I met a guy in a VA prison who slit his brachial artery in jail and had to conceal what he was doing on consecutive 10 minute suicide checks until he finally passed out.
That soldier in "Black Hawk Down" whose femoral artery was shot managed to get dragged to a building and proceduralized by the medic (without avail) before drifting away from hypotension.
I met a jehovah's witness who had both his arms torn off by a fence post drilling axle that caught his clothes--not only didn't die, he survived without a blood transfusion.
There was discussion that the french medics who saw Diana killed her by not getting her to the hospital and instead trying to resuscitate at the scene--her pulmonary artery was torn, and she was bleeding into her chest. The pulmonary artery receives ALL (the main trunk) or HALF (either branch, right or left to the lungs) of the right cardiac output (equal to the systemic, left cardiac output except in strange situations).

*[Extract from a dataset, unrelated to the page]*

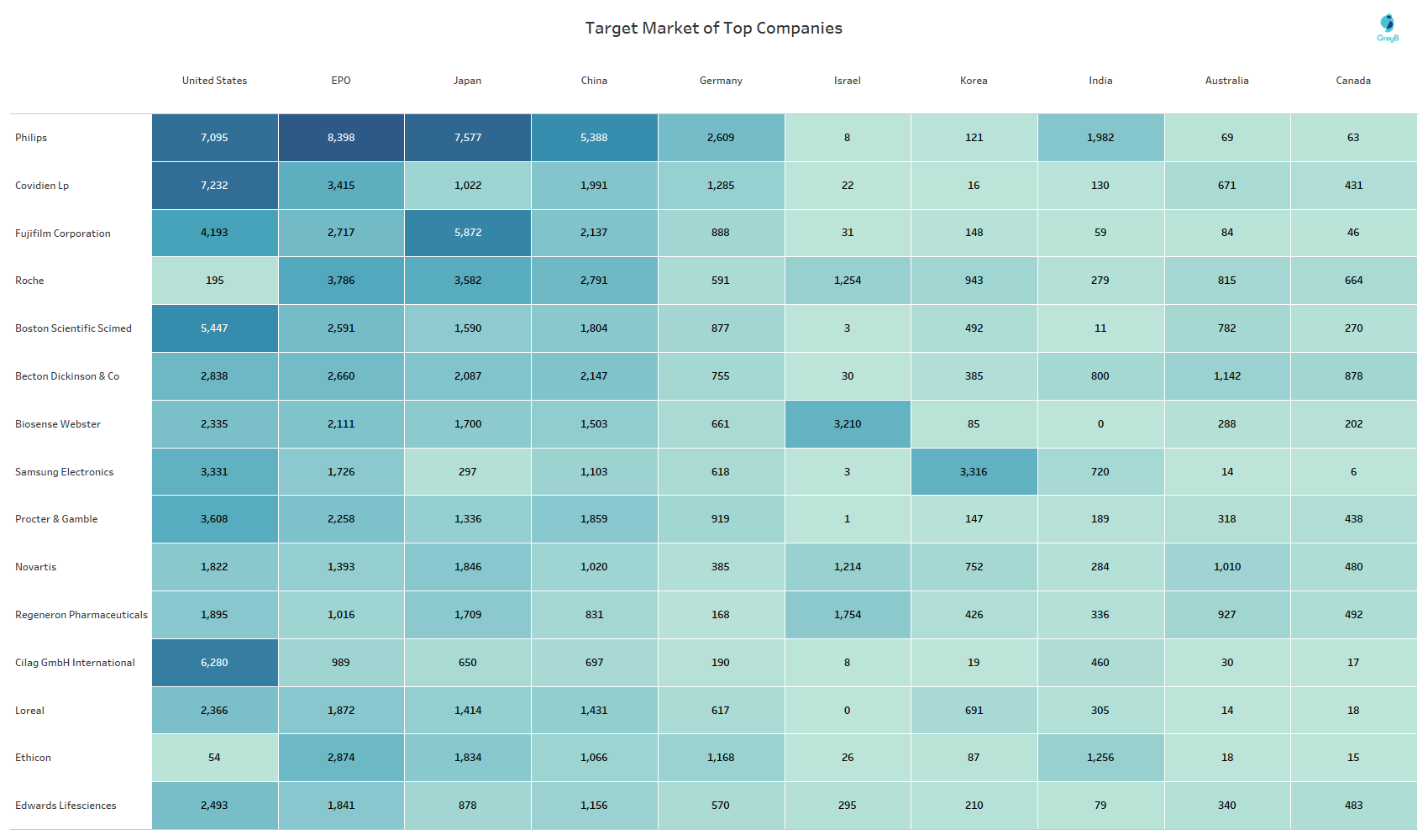Click the Philips EPO cell showing 8,398
Viewport: 1428px width, 840px height.
pos(341,138)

I've read about a man who survived a stab wound to his left ventricle. He thought he'd been punched, but managed to stagger inside his own house before collapsing and was resuscitated with some brain damage.

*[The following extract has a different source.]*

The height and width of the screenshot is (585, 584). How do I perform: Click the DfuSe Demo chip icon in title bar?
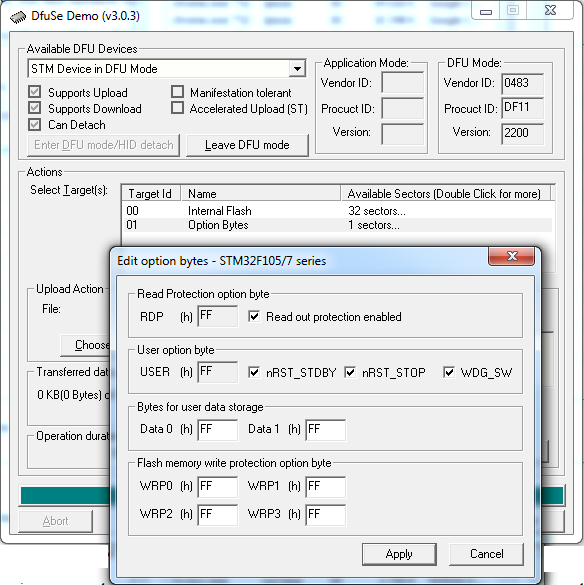click(x=18, y=17)
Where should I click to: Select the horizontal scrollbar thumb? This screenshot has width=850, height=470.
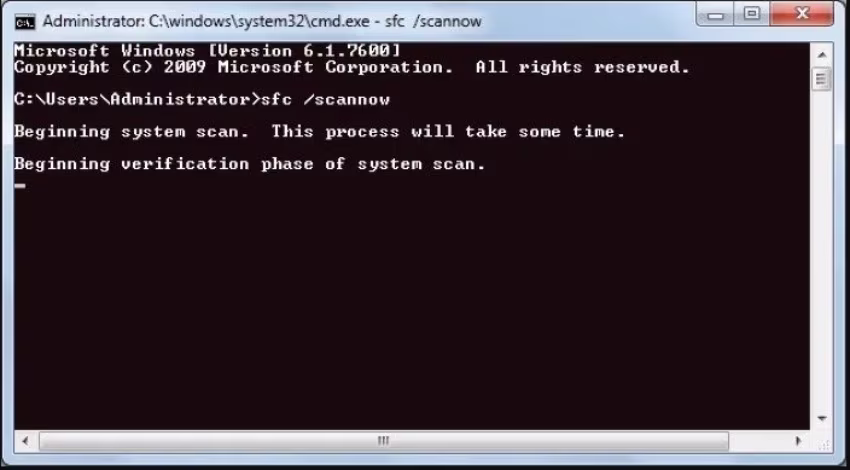tap(383, 441)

If you think about it, there's no reason for someone to have "immediate unconsciousness" from a heart stab, since you have a few seconds of blood to work with even if the heart fibrillates completely. Instead, what happens is that the blood spills into the chest (minor) and more importantly into the inflexible sack around the heart, preventing the heart from filling and thus from emptying (cardiac tamponade). Depending on the hole and whether it forms a one way valve or a two way valve, blood might move into the pericardium slowly, or back n forth, slowing the effect on filling, just as a collapsed lung can have a one way hole (results in rapid filling of the chest with air, squishing the lungs, heart, and kinking off the vessels).

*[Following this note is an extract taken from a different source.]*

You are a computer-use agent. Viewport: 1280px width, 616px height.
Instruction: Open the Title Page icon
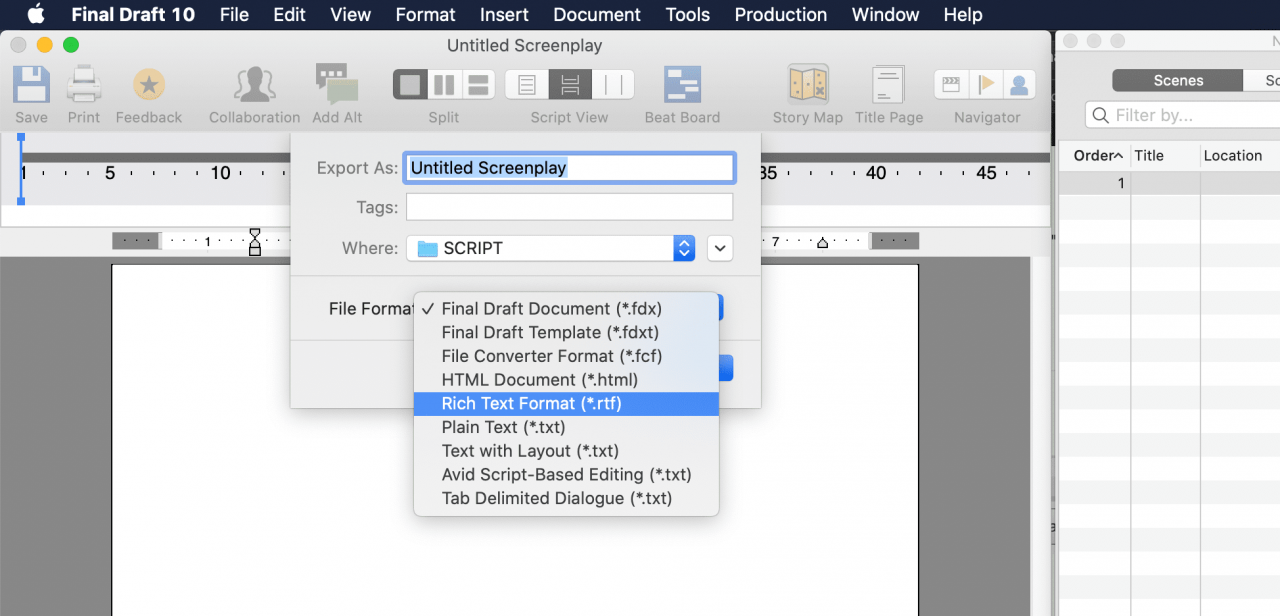point(888,85)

I will say that bleeding can be impressive. I had the unique experience of watching someone bleed from their subclavian. I havd been sent to pull a line from a 19 year old's vein (he was seriously brain injured and not reporting symptoms). When I did so, all seemed normal, and I was holding pressure when I noticed his heart rate climb up, to double, and his blood pressure fall, and his skin turn white. This happened over about 3-4 minutes, with him on ICU monitoring equipment the whole time. I called a code blue, and it was probably 15 minutes before anything was done for the kid besides a little IV fluid. What was done was a chest XRay showing new fluid on the line side of the chest (no suprise) and this was followed with a chest tube to drain it. In retrospect, the filling of his right chest with blood probably ceased the bleeding and removing what had collected was potentially dangerous. Anyhoo, kid got through all of this without clinical consequences from his experince, although he was shortly thereafter made comfort care and died. The line was either in his artery, not his vein, or was holding back a nick in the artery, albeit one smaller than a knife induced severing.
Long story short, if someone cuts your radial or brachial artery, keep fighting. You need to remove the threat and you're not gonna die in 5 seconds. I recommend not letting knives into your carotids (which at least you can compress), hearts, or subclavians (can't even compress those).